GIVEN PASSAGE »

────────────────────

According to the U.S. Department of Labor - Bureau of Labor Statistics, there are approximately 6 million citizens or legal residents of the United States between the ages of 18 and 64 who are actively seeking work, but who are unemployed. What happened?

According to the U.S. Department of Labor - Bureau of Labor Statistics, there are approximately 6 million citizens or legal residents of the United States between the ages of 18 and 64 who are actively seeking work, but who are unemployed. We continue to see businesses relocate their manufacturing plants and outsource their high-technology jobs to foreign lands, and undocumented immigrants coming to America to find jobs some say, “no one else wants ...”

As I travel in my day job, I have the opportunity to visit both inner cities and remote rural communities that are plagued with poverty. I am shocked by the conditions that exist in places in America that once flourished with economic vitality. What happened?

A basic principle of physics is, “for every action there is an equal and opposite reaction.”


Have we imported poverty in exchange for our quest for lower prices and higher corporate profits? The next time you go into a hardware store to buy a drill or a pair of pliers, take a look at where it was manufactured before you whip out that credit card. Then keep looking along the shelves until you find something that is labeled with the once proud symbol “Made in USA.” You might be looking for quite a while.

Most who read this column are probably baby-boomers or the offspring of “boomers.” We were born some time after the hardships of WWII. We know of the Industrial Revolution and the coming together of America to fight Nazism and Fascism only from history books, stories passed down from our parents or grandparents, and documentaries on the History Channel. What we may remember, and certainly benefited from, is the period of prosperity that followed the end of the war. Soldiers returned home to begin raising families; and new families needed new homes. As a result, the largest residential construction boom in American history began.

────────────────────

SUPPLIED INFORMATION »
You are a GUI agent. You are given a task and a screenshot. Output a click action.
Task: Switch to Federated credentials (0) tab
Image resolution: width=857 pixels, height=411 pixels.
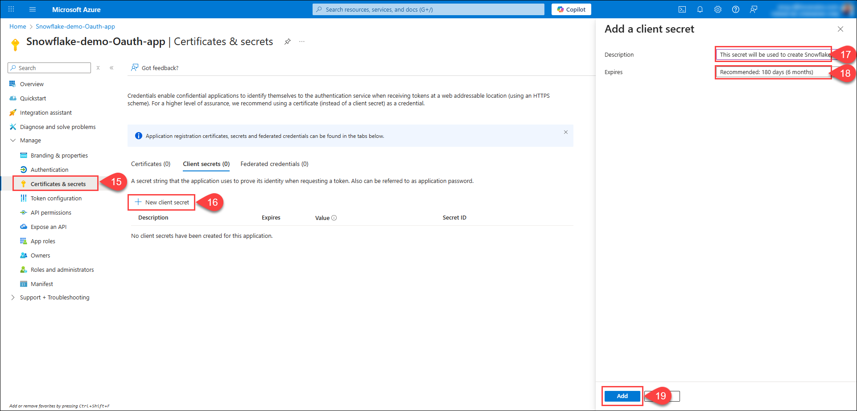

────────────────────

REQUESTS »
A. From the column on American unemployment, reproduce word for word the part that opens with "A basic principle" and closes with "quite a while.".
B. Continue the column on American unemployment, starting right after its last sentence.

ANSWER LIST »
A.
A basic principle of physics is, “for every action there is an equal and opposite reaction.”


Have we imported poverty in exchange for our quest for lower prices and higher corporate profits? The next time you go into a hardware store to buy a drill or a pair of pliers, take a look at where it was manufactured before you whip out that credit card. Then keep looking along the shelves until you find something that is labeled with the once proud symbol “Made in USA.” You might be looking for quite a while.

B.
There was an energy generated from this need to come home and build a normal life. This desire was reflected in our TV shows of the day; Ozzie and Harriett, Father Knows Best, and Leave it to Beaver, among others. An important part of the “dream” included employment; secure employment earned from hard work and responsible behavior. We believed that if we applied ourselves, we would be rewarded with the ability to sustain this “Dream.”

The economic engine that drove the prosperity of the 1950s and ‘60s was in large part fueled by the need to fulfill this promise. Somewhere in the 1970s, along with the first energy crisis, Watergate, Vietnam, and gasoline rationing, the dream began to fade, at least for some.

For over 25 years after the end of WWII, the American construction market had been dominated by collective bargaining between labor unions and management. Their first goal was to establish an industry-wide “scale,” another name for a common wage rate covering a geographic area that most employers agreed to pay, and for which no union member would work for less.


Of course, some employers looking for an edge over their competition offered lower wages, and some union members agreed to work for them. When this happened, the union member was said to be “putting his card in his boot” or hiding the fact he was a union member. Such actions were considered to be undermining the area conditions of other union members; and if found out, the member was subject to heavy fines or even expulsion from the union.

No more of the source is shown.